USDA's Joint Ag Weather Facility says in the Corn Belt, a low-pressure system crossing the Mississippi Valley is producing widespread rain showers. "Early today, some of the heaviest rain is falling across northern Illinois and southern Wisconsin," USDA explains. Despite a recent warming trend, especially in the southern Corn Belt, spring fieldwork is off to a slow start, according to USDA.
In the West, USDA reports a spring storm is gradually becoming organized across the southern Great Basin. "The developing storm is already producing windy conditions and widespread rain and snow showers, primarily from the Sierra Nevada to the Intermountain West," USDA continues. In conjunction with the storm, the West’s recent warm spell has ended, USDA explains.
On the Plains, USDA says snow is falling across parts of Montana and North Dakota. "In stark contrast, very warm, breezy conditions persist on the southern High Plains, maintaining stress on rangeland, pastures, and winter wheat, as well as increasing the risk of wildfires," USDA elaborates. Across the remainder of the region, cloudiness is increasing in advance of an approaching storm system, while dense fog has developed in some areas from South Dakota to Kansas, according to USDA.
In the South, USDA says warm, dry weather favors fieldwork and a rapid crop development pace. "Most of the South has adequate soil moisture; notable exceptions include southern Texas and Florida’s peninsula, although most of southern Florida received at least 1 to 2 inches of rain late last week," USDA continues.
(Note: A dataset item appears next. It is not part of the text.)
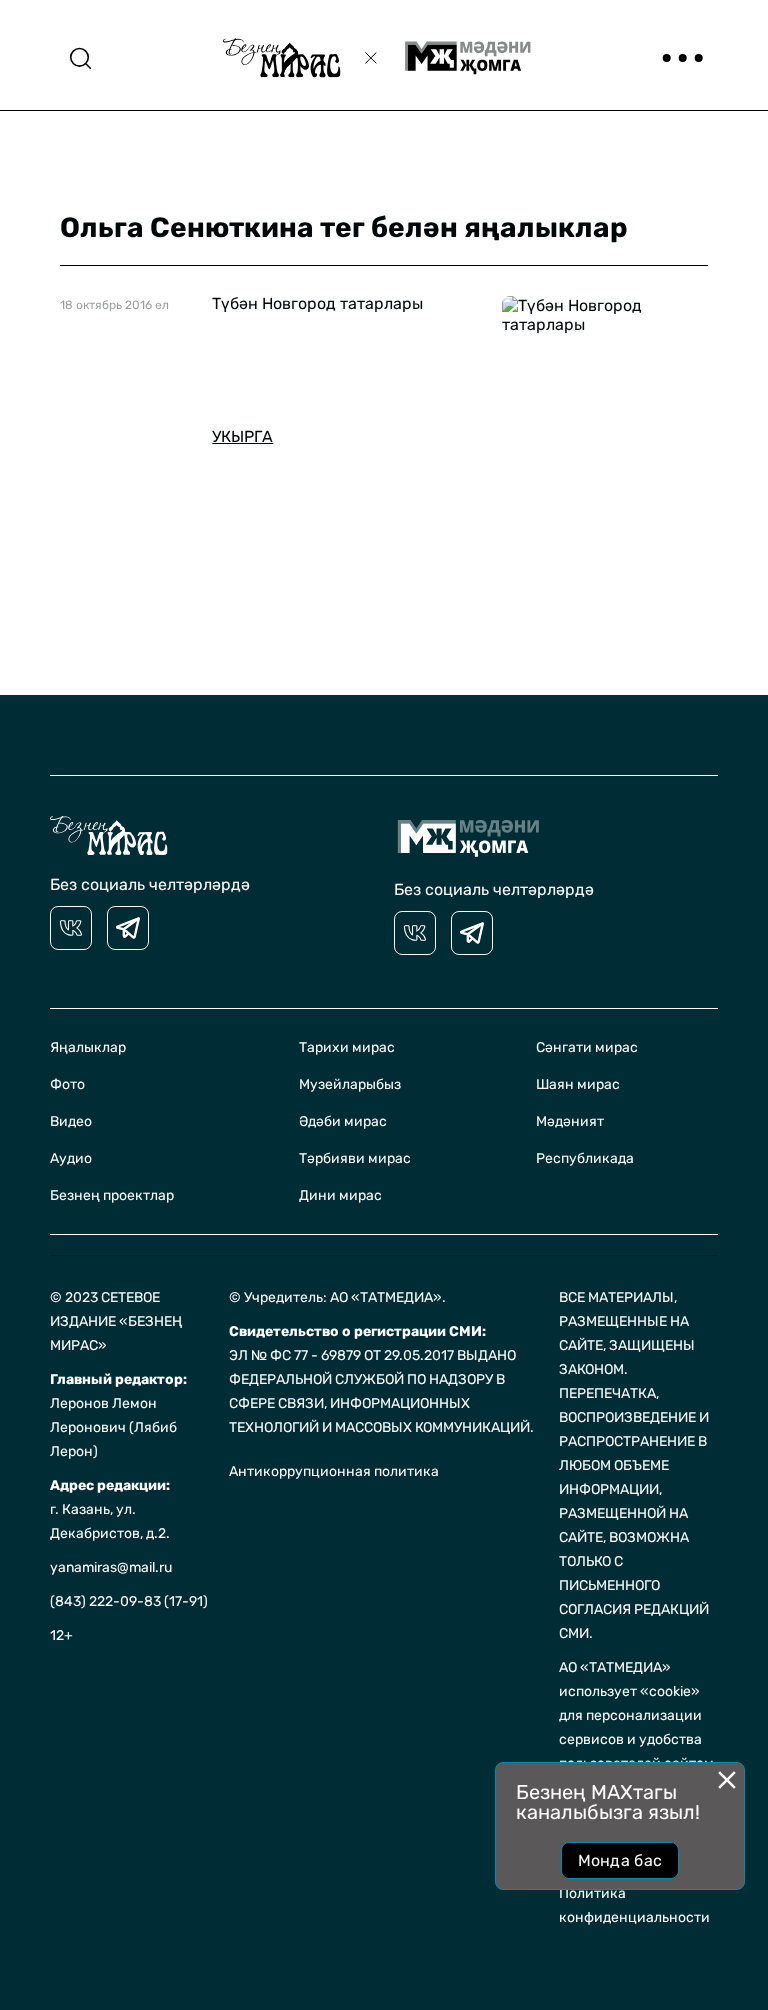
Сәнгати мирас (587, 1047)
In its outlook, USDA says during the next several days, a strong storm will generate active weather. "The slow-moving storm will cross the Southern Plains on Tuesday and reach the Corn Belt by Thursday," USDA reports. Toward week’s end, the low-pressure system will exit the New England coast, USDA adds. "Five-day precipitation totals could reach 2 to 4 inches, with locally higher amounts, from eastern Nebraska into the northern Mid-Atlantic states, and in the states bordering the middle and lower Mississippi River," USDA details. Meanwhile, heavy snow can be expected from the Intermountain West into the upper Midwest, USDA adds. "Elsewhere, windy conditions and wildfires will remain a threat across parts of the southern High Plains and the Southwest, while locally severe thunderstorms will march eastward from the Central and Southern Plains," according to USDA.